Children and young people—prophets—have been using their platforms and networks, including social media, to speak truth to those in power.
A while back, I was listening to a conversation between a friend and her 10 year-old son. My friend told her son at the end of their talk, “Remember, that you are the hope of our future…” Looking annoyed and uncomfortable, her son responded, “Mama, how many times do I have to tell you that I am not the hope of the future. Why do you put so much pressure on me?” My friend looked at me in surprise and we’re both clueless how to respond at that moment.
More and more children and teens experience anxiety—and more the common phenomenon now is eco-anxiety. The American Psychological Association describes eco-anxiety as "a chronic fear of environmental doom." 1
"Children are infinitely more informed than their parents think, a lot of the time," according to a 2021 global online survey of climate anxiety in 10,000 teenagers and young adults ages 16-25 in 10 countries, including the UK, US, Brazil, India and the Philippines.
Around 60% of the young people who responded to the survey said that they felt "very" or "extremely" worried about climate change; 75% said that "the future is frightening,” 56% believe that "humanity is doomed" and 39% were hesitant to have children. Fifty-eight percent of respondents felt that governments were betraying them or future generations.
The anxiety for the future is not only limited to the issue of climate change, it intersects with issues like gender injustice—the growing hate speech and hate crimes, in particular toward women and girls. It impacts racial and systemic injustices, militarization, war, and conflict, among others.
Although young people are radically impatient with the ongoing inaction and passive response of different sectors to the climate urgency, there is still hope amidst all these—and young people are championing it.
Within and beyond the World Council of Churches (WCC) fellowship, young people are at the frontlines of strong movements. The Climate YES (or the Climate Youth Ecumenical Service) is a product of a strong vision of young people present at COP26 in Glasgow, UK.
Members come from different parts of the world and are climate activists. Another group, Young Environmental Group, started at the WCC Ecumenical Youth Gathering in Karlsruhe, Germany this year. A group of young climate activists came together to strategize the young people’s message to the assembly in relation to the climate emergency.
Young people are already several steps ahead. Ecumenical movements like Climate YES and the Youth Environmental Group sprung out from the need to stir up the church and society to proactively act and commit to real transformation towards God’s call to God’s people for “abundant life for all (of creation and the cosmos), John 10:10b.”
In the recently concluded WCC 11th Assembly in Karlsruhe, Germany, young people sparked a climate protest, demanding decision-makers to intentionally and proactively “Walk the Talk,” a call to urgent action to climate change.

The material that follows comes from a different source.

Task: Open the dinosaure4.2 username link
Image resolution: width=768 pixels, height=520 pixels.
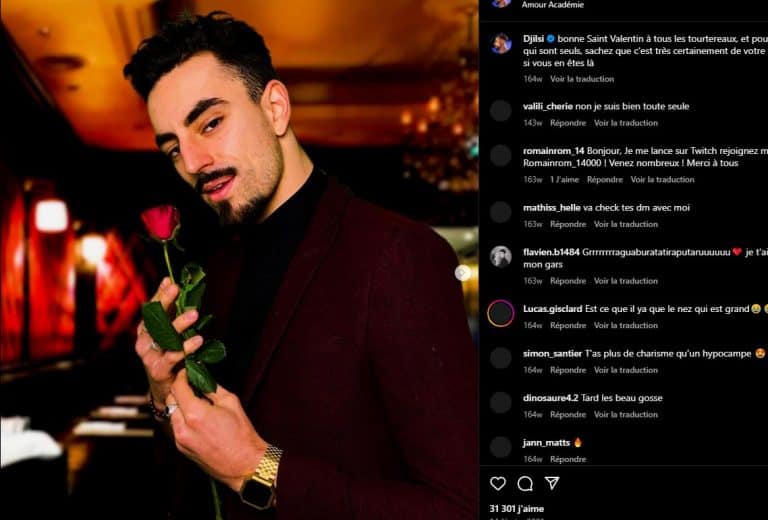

The more than 400 young people at the assembly clearly spoke of some of their laments on the climate crisis:
“● We lament the degradation and destruction of mother nature, including the oceans, for profit and human consumption, and the persecution of environmental activists who speak up.
● We lament the influence of green washing in our Christian communities that instrumentalizes the issues of climate crisis for profit.
● We lament the use of green colonialism to land-grab ancestral domains of Indigenous peoples, such as the Sámi peoples and the Maasai peoples for new ‘green technologies.’” 2
The message is clear. Young people are radically impatient of the slow response of the different sectors to the fast and changing climate conditions—for the worst.
Another clear “ask” from the young people at the WCC 11th Assembly was equal and fair representation of young people at the decision-making bodies. There is no way that the fellowship talks about the present and the future, without young people seated at the table.
As church and fellowship, we have to be reflective on our engagement with the young people. We often say that we accompany young people and provide a platform for them to speak and bring their concerns to us. However, if the accompaniment doesn’t equal to sharing the decision-making space or co-leadership, and the platform is not the decision-making table, then how is the church intentionally allowing herself to be inclusive of young people and the gifts they bring?
The call to being God’s good stewards of God’s creation is for all the generations to bear—towards a just and sustainable future for all. This is a responsibility not only for the younger generation, but also a conviction of accountability for older and other generations.
Young people can’t wait any longer. This is the church’s high time to engage herself with young people and renew her prophetic voice in the climate crisis today. And, at the same time, reflect a model of shared leadership and responsibility with young people in the decision-making spaces of the church and the fellowship.